Full code for our script is as following:

				
					let swiftCore = Memory.allocUtf8String("/usr/lib/swift/libswiftCore.dylib");
let RTLD_LAZY = 0x00001;
let RTLD_GLOBAL = 0x00100;

// dlopen accepts two parameters, library path and flags
// and returns the handle to us
let dlopen = new NativeFunction(Module.findExportByName(null, "dlopen"), "pointer", ["pointer", "int"]);
// dlsym accepts two parameters, handle from dlopen and 
// symbol name; it returns us pointer to the symbol
let dlsym = new NativeFunction(Module.findExportByName(null, "dlsym"), "pointer", ["pointer", "pointer"]);

let hndl = dlopen(swiftCore, RTLD_LAZY | RTLD_GLOBAL);

let addr = dlsym(hndl, Memory.allocUtf8String("swift_demangle"));

// create native function using the address from dlsym
let swift_demangle = new NativeFunction(addr, "pointer", ["pointer", "int", "pointer", "pointer", "int"]);

function demangle(mangled) {
	  // if third parameter is NULL, swift_demangle will allocate
    // the buffer and return it to us
    var ret = swift_demangle(Memory.allocUtf8String(mangled), mangled.length, ptr("0x0"), ptr("0x0"), 0);
	  // read the string and return it
    return Memory.readUtf8String(ret);
}

Let’s now load our script and test it out.

The real function name is TextFormat.stringWithAppliedEntities and it accepts a bunch of arguments, the first one being Swift.String. In the following section we will try to examine it to see whether this is our message.

Inspecting arguments

Since we are dealing with Swift, we cannot just convert it to ObjC object using using ObjC.Object functionality inside the Frida.

The first thing that we will try is to just print the argument, args[0] or if we are talking about the register, that is x0 in arm64 architecture.

Let’s write a simple script that will just intercept this method and print the contents of these two registers (x0 and x1).

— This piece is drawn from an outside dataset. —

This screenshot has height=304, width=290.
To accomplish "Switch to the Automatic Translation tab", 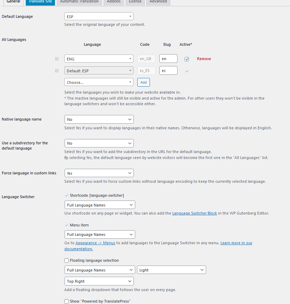I will (79, 2).
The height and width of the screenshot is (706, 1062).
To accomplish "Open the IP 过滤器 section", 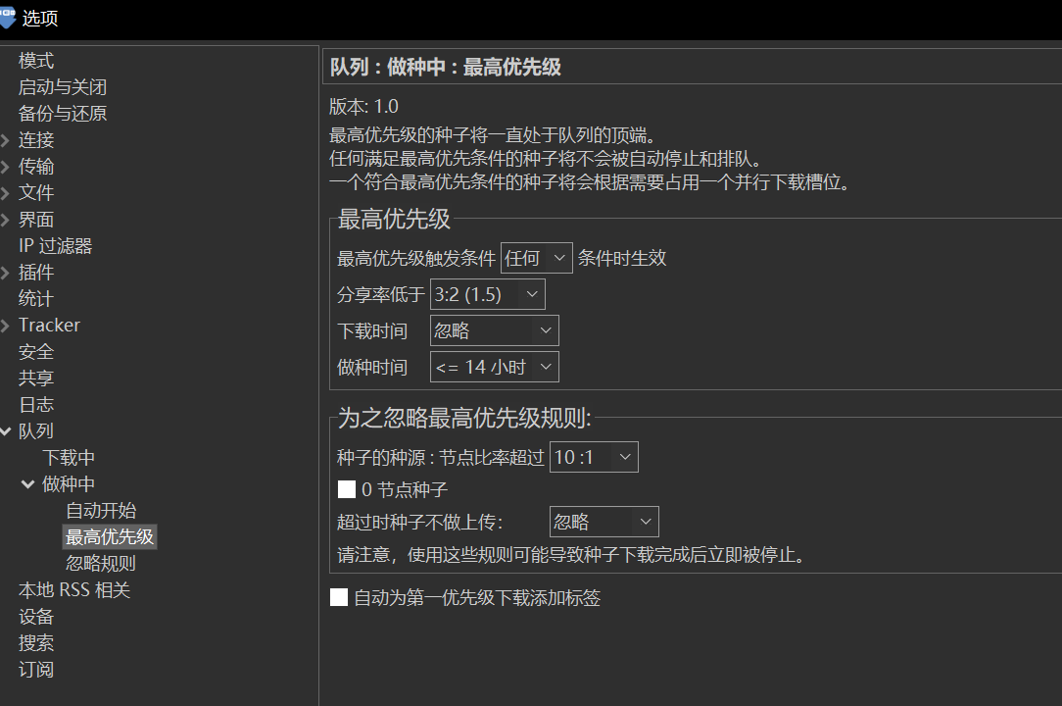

In Frida, we can access registers using this.context.REGNAME.

				
					var fn  = Module.findExportByName(null, "$s10TextFormat25stringWithAppliedEntities_8entities9baseColor04linkI00H4Font0jK004boldK006italicK00l6ItalicK005fixedK0010blockQuoteK014underlineLinks8external7messageSo18NSAttributedStringCSS_Say12TelegramCore07MessageA6EntityVGSo7UIColorCAWSo6UIFontCA6YS2b7Postbox0Z0CSgtF");

Interceptor.attach(fn, {
    onEnter(args) {
        console.log(this.context.x0);
        console.log(this.context.x1);
    }
});

x0 => 0x796548
x1 => 0xe300000000000000

x0 register looks meaning while the x1 registers looks kinda not interesting.

If we take a closer look at the x0 register values we can see that they kinda look like ASCII numbers and if we try to convert these hex numbers to the text we will indeed get our Hey message.

We can see that we got our message but in the reverse, the reason for that is that we are working with Little Endian.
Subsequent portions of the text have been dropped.